And doing bad things–i.e., crossing the line–doesn’t necessarily make Coach Knight a bad person or even a bad coach. He’s human, and because of that he has weaknesses and makes mistakes. My problem occurs when all the good that he’s done is used to justify the mistakes.
I think that sums up my feeling about Jordan with regard to this leadership style. Maybe his approach, overall, really helped and elevated his teammates’ performances, but it’s possible he crossed the line, too.
For both Jordan and Coach Knight, if they were recognized this and felt remorse, apologized to teammates–I don’t think I would have a problem with them, or it would be a lot less. And in a lot of ways, my respect for them would be elevated.
One other thing. I disagree with the way Skip attributes Jordan’s teammates’ success to Jordan “toughening them up” in such a definitive. Could Jordan’s approach have had that effect? Yes. Can we say for certain that it did? No, I don’t think so. For example, between Jordan’s hardass approach, and the triangle offense, I’d choose the triangle offense as a bigger factor in elevating their performance. (But this, too, is speculative, and I wouldn’t deny that Jordan’s approach could have been more decisive.)
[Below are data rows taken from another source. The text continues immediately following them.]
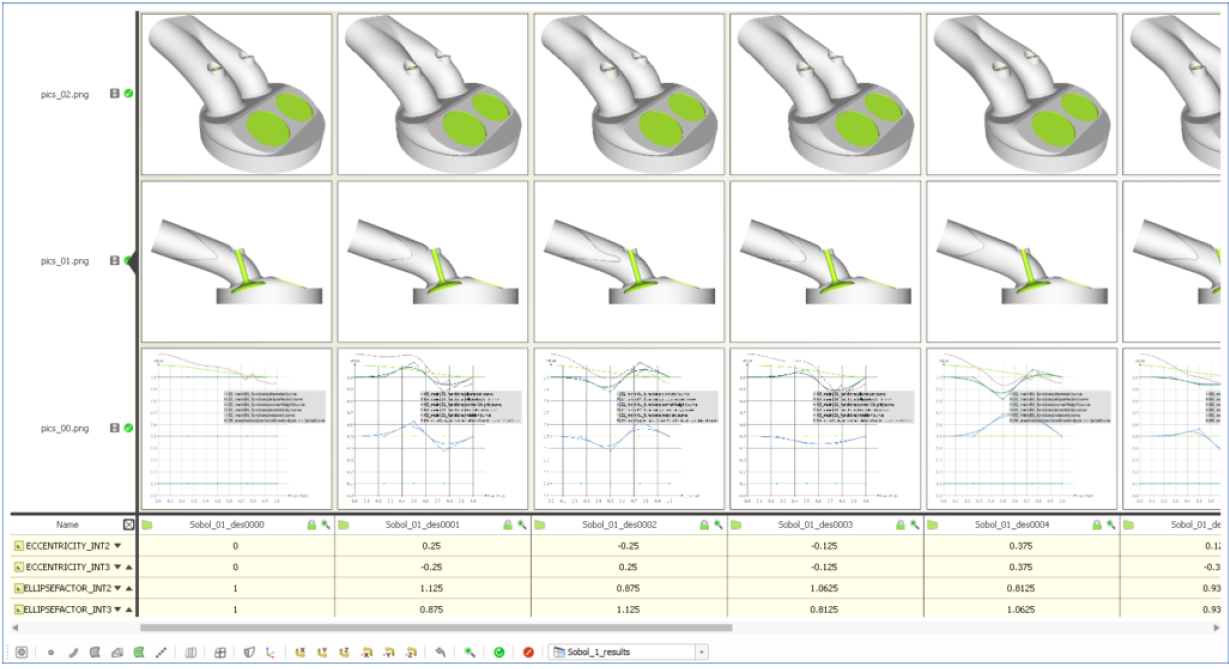
Task: Click the ELLIPSEFACTOR_INT2 parameter name
Action: coord(68,588)
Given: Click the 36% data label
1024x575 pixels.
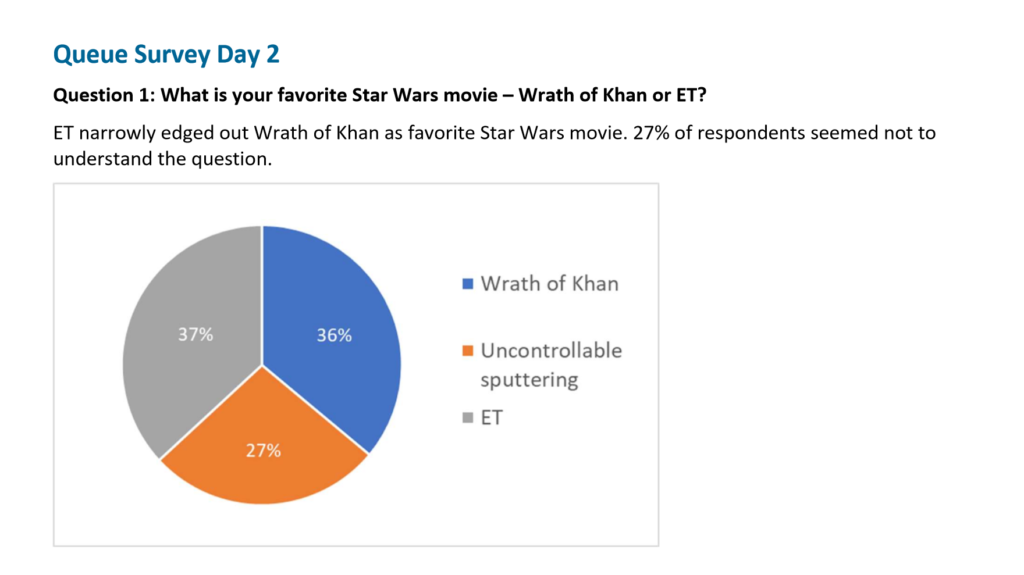Looking at the screenshot, I should click(334, 335).
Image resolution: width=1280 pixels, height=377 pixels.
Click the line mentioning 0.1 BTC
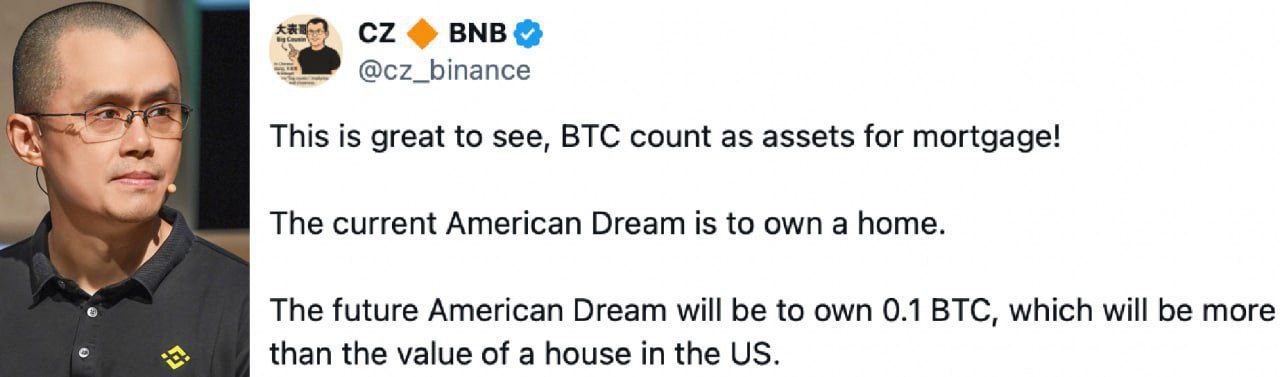(774, 312)
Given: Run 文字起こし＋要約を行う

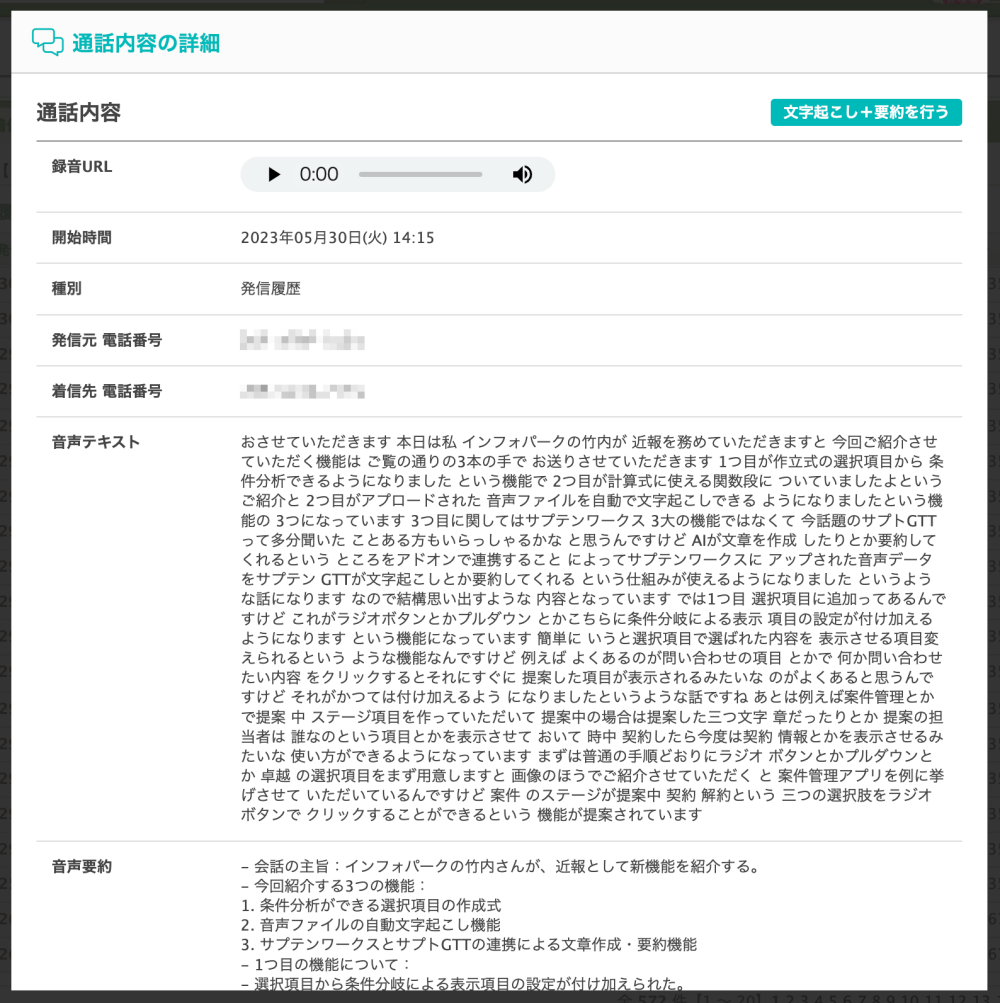Looking at the screenshot, I should [x=866, y=112].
I forgot to add another comment. Sharpe mentions that if a player is popular than we excuse things that we know are wrong. I agree with this. If Coach Knight kept having great success at IU–getting to the final four and maybe winning a few more championships–I have a feeling that those stories about him don’t get out or they’re somehow minimized and people overlook them. Or, let’s say Michael falls out of favor in the public eye, then the way he treated teammates may not be seen so favorably.
Skip claims that if Sharpe was correct that Jordan was a bully, then his image would take a hit. I feel like this is wrong. Jordan’s treatment of his teammates is not seen as bullying because he’s popular and seen as a GOAT–the rough treatment is part of this mystique. It was the same with Bobby Knight. If Jordan’s stature or popularly diminished, I have a feeling that the rough treatment would not be seen so favorably. (I would expect more teammates speaking out negatively about this as well.)
There is so many facets to this. Yeah Jordan could berate his teammates, but I don’t think it’s all the time. And I’m not sure if guys didn’t want to play for the Bulls because of Jordan. I don’t think I’ve heard that before. I also think part of what might rub Jordan’s teammates the wrong way is trying to work as hard as him or not willing to work as hard as him. So if there were guys who didn’t want to play with Jordan, it could just be they didn’t want to work as hard as him. Peyton famously would call his rookie or young receivers for off-season workouts. These “newbies” would go out of pressure, because who wants to turn down Peyton, and then risk being cut.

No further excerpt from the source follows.